Бертран омрачился лицом, свет в глазах его померк – о грустном вспомнилось.
– Эн Оливье, сеньор мой, скончался, – сказал он. – Умер в Святой Земле, благочестивый и отважный муж, каких нынче и не сыщешь. О том дошли достоверные известия. Неужели ты думаешь, Хауберт, что я решился бы нанести ему такое оскорбление, покуда он жив?
– А разве мертвый эн Оливье не будет оскорблен – там, в раю? – спросил Хауберт. Правда, насчет рая он говорил с сомнением, да что с него, наемника неумытого, взять.
– Земные дела не тревожат больше его душу, – уверенно ответил Бертран. – Да и слово я ему дал: не трогать Константина, покуда он, сеньор Оливье, мой господин и крестный, жив будет.
В молчании выпили за душу Оливье-Турка. Воистину – великий человек был.
После же приободрились и о деле заговорили. О расположении Аутафорта, о численности Константиновой челяди, об укреплениях и рвах. И такую осведомленность, такую великую опытность оба выказали, что любо-дорого послушать.
Юк-жонглер на лютне наигрывать стал, под нос бубнить – сочинял что-то. Весело ему. И то правда, не вникать же жонглеру в заботы осады да штурма.

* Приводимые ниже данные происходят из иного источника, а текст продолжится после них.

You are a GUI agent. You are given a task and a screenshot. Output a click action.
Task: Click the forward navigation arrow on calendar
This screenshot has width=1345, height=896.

Наконец о том заговорили, что больше всего беспокоило Хауберта: об оплате. Хауберт толстым пальцем перед длинным носом Бертрановым трясти начал и заговорил жарко, с настоящей страстью. Три марки серебром за одного требовал – в год. Византийской монетой.
– Я не могу в деньгах терять, – разливался Хауберт. Многословен стал, малопочтителен. – Сами подумайте, благородный господин. Ну как нам в деньгах терять, когда и дома, в долине Шельды, вечные убытки и никакого прибытку, и дети…
– По всему Лангедоку, поди, – докончил мужлан, что под столом сидел и теперь шумной отрыжкой торопливую трапезу избывал.
Бертран под стол заглянул, мужлана пнул и тем самым выгнал. Велел насчет ночлега узнать и распорядиться.
Мужлан на четвереньках выполз, поднялся, колени поспешно от грязи отряхнул, головой мотнул, мол, понял волю господскую, и пошел, как-то боком забирая на ходу – от конфузливости.
Хауберт все это время с раскрытым ртом сидел – ждал мгновения, чтобы снова в торг войти. И едва Бертран слугу отпустил, вновь заговорил, одышливо переводя дух между фразами.
– И ежели не в безантах, то тогда в ливрах и, стало быть, цена еще повышается…
Тут он наконец заметил, что Бертран глядит на него совершенно трезвыми холодными глазами. И молчит.